──────── Data

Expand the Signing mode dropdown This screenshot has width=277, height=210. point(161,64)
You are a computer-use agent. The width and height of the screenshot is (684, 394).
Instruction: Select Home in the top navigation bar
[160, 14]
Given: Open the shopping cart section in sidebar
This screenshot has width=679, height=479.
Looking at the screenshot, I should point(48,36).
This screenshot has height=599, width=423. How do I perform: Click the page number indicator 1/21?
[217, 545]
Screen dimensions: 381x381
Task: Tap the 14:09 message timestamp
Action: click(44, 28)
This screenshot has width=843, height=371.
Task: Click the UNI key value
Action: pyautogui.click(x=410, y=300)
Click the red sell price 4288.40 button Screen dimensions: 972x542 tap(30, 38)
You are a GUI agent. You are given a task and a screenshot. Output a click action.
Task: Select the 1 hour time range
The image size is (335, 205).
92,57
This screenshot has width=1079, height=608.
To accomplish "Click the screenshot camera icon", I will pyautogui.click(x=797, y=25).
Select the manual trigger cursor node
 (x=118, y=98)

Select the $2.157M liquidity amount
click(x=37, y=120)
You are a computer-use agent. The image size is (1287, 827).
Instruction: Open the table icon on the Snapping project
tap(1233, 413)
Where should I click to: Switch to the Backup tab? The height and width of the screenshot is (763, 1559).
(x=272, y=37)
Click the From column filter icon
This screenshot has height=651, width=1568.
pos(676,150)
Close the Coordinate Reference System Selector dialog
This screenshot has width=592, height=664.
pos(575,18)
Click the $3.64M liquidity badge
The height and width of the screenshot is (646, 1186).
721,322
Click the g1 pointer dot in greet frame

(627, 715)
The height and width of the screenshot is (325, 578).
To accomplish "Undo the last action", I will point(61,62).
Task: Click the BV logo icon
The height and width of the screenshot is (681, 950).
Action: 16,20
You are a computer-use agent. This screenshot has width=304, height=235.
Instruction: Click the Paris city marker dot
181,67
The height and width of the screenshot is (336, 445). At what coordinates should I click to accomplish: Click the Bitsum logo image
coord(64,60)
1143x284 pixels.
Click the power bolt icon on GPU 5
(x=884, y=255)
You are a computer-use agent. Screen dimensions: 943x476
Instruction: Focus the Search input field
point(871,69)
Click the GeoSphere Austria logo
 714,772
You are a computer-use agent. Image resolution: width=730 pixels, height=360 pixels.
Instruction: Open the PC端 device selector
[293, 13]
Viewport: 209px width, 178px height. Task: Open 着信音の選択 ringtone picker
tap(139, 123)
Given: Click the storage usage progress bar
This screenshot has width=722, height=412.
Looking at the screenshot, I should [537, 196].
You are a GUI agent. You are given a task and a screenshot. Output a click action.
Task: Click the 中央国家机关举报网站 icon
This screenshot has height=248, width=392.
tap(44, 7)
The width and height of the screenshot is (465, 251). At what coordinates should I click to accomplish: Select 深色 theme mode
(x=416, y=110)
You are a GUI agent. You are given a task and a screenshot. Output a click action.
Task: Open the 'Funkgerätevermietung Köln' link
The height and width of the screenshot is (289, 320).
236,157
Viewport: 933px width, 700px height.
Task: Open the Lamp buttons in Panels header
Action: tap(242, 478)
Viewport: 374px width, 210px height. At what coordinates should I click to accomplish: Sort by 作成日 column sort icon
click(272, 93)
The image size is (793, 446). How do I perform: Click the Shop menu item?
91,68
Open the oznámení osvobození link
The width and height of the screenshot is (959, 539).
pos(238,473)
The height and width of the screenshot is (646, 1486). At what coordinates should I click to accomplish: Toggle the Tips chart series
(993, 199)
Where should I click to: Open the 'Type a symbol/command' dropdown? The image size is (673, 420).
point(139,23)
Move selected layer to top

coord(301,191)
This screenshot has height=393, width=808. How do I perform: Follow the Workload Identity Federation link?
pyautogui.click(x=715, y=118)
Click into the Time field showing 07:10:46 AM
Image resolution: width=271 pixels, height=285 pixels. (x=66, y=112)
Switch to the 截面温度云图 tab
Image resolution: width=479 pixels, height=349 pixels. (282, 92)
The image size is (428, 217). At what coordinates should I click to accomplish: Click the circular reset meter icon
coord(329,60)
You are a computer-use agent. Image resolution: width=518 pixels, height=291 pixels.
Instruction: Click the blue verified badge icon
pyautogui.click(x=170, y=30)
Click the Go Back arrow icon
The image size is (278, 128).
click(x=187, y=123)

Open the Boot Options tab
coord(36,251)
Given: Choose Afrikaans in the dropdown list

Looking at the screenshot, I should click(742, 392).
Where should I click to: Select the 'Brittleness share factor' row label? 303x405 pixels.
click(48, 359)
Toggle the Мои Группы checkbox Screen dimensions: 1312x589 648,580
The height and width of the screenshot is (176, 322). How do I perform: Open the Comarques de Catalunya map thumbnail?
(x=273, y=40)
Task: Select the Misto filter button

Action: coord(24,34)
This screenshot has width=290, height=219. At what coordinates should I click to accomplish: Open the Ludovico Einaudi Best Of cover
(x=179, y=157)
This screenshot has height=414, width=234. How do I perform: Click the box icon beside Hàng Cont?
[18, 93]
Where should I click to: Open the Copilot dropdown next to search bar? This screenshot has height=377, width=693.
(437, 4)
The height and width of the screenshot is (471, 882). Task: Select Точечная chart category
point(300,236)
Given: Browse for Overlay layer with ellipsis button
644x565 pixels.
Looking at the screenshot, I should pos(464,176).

────────────────

## Exercise
Every line above in which the word "agent" occurs is to be copied.

## Answer for this exercise
You are a computer-use agent. The width and height of the screenshot is (684, 394).
You are a GUI agent. You are given a task and a screenshot. Output a click action.
You are a computer-use agent. The image size is (1287, 827).
You are a computer-use agent. This screenshot has width=304, height=235.
You are a computer-use agent. Screen dimensions: 943x476
You are a computer-use agent. Image resolution: width=730 pixels, height=360 pixels.
You are a GUI agent. You are given a task and a screenshot. Output a click action.
You are a GUI agent. You are given a task and a screenshot. Output a click action.
You are a computer-use agent. Image resolution: width=518 pixels, height=291 pixels.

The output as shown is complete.